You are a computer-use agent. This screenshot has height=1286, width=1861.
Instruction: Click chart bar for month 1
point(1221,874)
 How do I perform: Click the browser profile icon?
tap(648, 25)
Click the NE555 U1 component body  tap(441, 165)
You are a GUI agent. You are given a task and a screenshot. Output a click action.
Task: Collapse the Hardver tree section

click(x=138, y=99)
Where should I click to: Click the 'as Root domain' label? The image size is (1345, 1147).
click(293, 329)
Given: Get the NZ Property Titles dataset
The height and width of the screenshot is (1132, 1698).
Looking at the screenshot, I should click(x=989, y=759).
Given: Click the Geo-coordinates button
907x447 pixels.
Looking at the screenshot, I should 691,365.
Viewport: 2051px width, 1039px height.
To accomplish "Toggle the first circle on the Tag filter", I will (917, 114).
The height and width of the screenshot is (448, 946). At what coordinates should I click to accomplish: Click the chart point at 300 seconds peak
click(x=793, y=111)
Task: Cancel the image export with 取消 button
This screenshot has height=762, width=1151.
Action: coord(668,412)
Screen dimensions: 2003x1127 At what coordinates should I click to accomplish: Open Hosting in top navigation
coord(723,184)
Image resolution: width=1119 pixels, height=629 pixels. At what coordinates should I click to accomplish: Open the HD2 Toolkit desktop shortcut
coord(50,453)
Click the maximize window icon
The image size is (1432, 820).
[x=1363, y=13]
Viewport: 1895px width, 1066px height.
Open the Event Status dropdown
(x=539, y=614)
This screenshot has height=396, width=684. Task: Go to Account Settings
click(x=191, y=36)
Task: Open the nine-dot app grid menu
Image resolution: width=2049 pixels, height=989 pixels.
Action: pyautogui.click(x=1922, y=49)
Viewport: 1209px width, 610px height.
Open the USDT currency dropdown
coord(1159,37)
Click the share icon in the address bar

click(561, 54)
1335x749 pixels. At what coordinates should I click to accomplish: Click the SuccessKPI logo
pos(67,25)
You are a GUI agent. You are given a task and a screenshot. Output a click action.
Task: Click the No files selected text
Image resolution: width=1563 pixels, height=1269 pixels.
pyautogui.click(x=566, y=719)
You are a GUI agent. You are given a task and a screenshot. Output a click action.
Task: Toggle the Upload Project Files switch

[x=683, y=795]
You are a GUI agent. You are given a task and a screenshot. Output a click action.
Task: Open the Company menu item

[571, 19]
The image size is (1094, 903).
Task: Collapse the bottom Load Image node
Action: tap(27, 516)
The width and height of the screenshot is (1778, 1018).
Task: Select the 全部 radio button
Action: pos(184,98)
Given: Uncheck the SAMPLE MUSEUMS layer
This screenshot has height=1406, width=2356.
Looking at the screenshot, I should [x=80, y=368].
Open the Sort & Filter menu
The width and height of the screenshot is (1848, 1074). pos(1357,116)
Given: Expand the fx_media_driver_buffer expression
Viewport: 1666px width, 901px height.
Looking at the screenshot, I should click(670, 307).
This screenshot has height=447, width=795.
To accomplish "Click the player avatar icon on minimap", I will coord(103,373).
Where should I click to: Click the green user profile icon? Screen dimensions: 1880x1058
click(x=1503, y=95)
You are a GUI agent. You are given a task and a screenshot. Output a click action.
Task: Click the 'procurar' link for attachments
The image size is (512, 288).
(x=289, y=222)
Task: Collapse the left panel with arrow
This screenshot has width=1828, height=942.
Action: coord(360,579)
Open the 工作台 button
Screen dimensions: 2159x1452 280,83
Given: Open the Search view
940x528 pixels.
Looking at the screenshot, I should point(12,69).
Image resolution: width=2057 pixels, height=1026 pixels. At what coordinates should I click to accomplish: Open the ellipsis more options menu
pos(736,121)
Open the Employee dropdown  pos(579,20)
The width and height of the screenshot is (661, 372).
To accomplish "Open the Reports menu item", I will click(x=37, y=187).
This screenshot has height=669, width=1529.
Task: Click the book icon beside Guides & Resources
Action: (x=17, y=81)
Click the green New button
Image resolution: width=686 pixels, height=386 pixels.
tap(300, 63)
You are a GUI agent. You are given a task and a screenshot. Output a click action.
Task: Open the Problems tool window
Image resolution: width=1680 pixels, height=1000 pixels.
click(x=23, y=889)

■ ■ ■ ■ ■ ■ ■

**About this exercise**. Return the material above in full, exactly as it appears.

**Response for this exercise**.
You are a computer-use agent. This screenshot has height=1286, width=1861.
Instruction: Click chart bar for month 1
point(1221,874)
 How do I perform: Click the browser profile icon?
tap(648, 25)
Click the NE555 U1 component body  tap(441, 165)
You are a GUI agent. You are given a task and a screenshot. Output a click action.
Task: Collapse the Hardver tree section

click(x=138, y=99)
Where should I click to: Click the 'as Root domain' label? The image size is (1345, 1147).
click(293, 329)
Given: Get the NZ Property Titles dataset
The height and width of the screenshot is (1132, 1698).
Looking at the screenshot, I should click(x=989, y=759).
Given: Click the Geo-coordinates button
907x447 pixels.
Looking at the screenshot, I should 691,365.
Viewport: 2051px width, 1039px height.
To accomplish "Toggle the first circle on the Tag filter", I will (917, 114).
The height and width of the screenshot is (448, 946). At what coordinates should I click to accomplish: Click the chart point at 300 seconds peak
click(x=793, y=111)
Task: Cancel the image export with 取消 button
This screenshot has height=762, width=1151.
Action: coord(668,412)
Screen dimensions: 2003x1127 At what coordinates should I click to accomplish: Open Hosting in top navigation
coord(723,184)
Image resolution: width=1119 pixels, height=629 pixels. At what coordinates should I click to accomplish: Open the HD2 Toolkit desktop shortcut
coord(50,453)
Click the maximize window icon
The image size is (1432, 820).
[x=1363, y=13]
Viewport: 1895px width, 1066px height.
Open the Event Status dropdown
(x=539, y=614)
This screenshot has height=396, width=684. Task: Go to Account Settings
click(x=191, y=36)
Task: Open the nine-dot app grid menu
Image resolution: width=2049 pixels, height=989 pixels.
Action: pyautogui.click(x=1922, y=49)
Viewport: 1209px width, 610px height.
Open the USDT currency dropdown
coord(1159,37)
Click the share icon in the address bar

click(561, 54)
1335x749 pixels. At what coordinates should I click to accomplish: Click the SuccessKPI logo
pos(67,25)
You are a GUI agent. You are given a task and a screenshot. Output a click action.
Task: Click the No files selected text
Image resolution: width=1563 pixels, height=1269 pixels.
pyautogui.click(x=566, y=719)
You are a GUI agent. You are given a task and a screenshot. Output a click action.
Task: Toggle the Upload Project Files switch

[x=683, y=795]
You are a GUI agent. You are given a task and a screenshot. Output a click action.
Task: Open the Company menu item

[571, 19]
The image size is (1094, 903).
Task: Collapse the bottom Load Image node
Action: tap(27, 516)
The width and height of the screenshot is (1778, 1018).
Task: Select the 全部 radio button
Action: pos(184,98)
Given: Uncheck the SAMPLE MUSEUMS layer
This screenshot has height=1406, width=2356.
Looking at the screenshot, I should [x=80, y=368].
Open the Sort & Filter menu
The width and height of the screenshot is (1848, 1074). pos(1357,116)
Given: Expand the fx_media_driver_buffer expression
Viewport: 1666px width, 901px height.
Looking at the screenshot, I should click(670, 307).
This screenshot has height=447, width=795.
To accomplish "Click the player avatar icon on minimap", I will coord(103,373).
Where should I click to: Click the green user profile icon? Screen dimensions: 1880x1058
click(x=1503, y=95)
You are a GUI agent. You are given a task and a screenshot. Output a click action.
Task: Click the 'procurar' link for attachments
The image size is (512, 288).
(x=289, y=222)
Task: Collapse the left panel with arrow
This screenshot has width=1828, height=942.
Action: coord(360,579)
Open the 工作台 button
Screen dimensions: 2159x1452 280,83
Given: Open the Search view
940x528 pixels.
Looking at the screenshot, I should point(12,69).
Image resolution: width=2057 pixels, height=1026 pixels. At what coordinates should I click to accomplish: Open the ellipsis more options menu
pos(736,121)
Open the Employee dropdown  pos(579,20)
The width and height of the screenshot is (661, 372).
To accomplish "Open the Reports menu item", I will click(x=37, y=187).
This screenshot has height=669, width=1529.
Task: Click the book icon beside Guides & Resources
Action: (x=17, y=81)
Click the green New button
Image resolution: width=686 pixels, height=386 pixels.
tap(300, 63)
You are a GUI agent. You are given a task and a screenshot. Output a click action.
Task: Open the Problems tool window
Image resolution: width=1680 pixels, height=1000 pixels.
click(x=23, y=889)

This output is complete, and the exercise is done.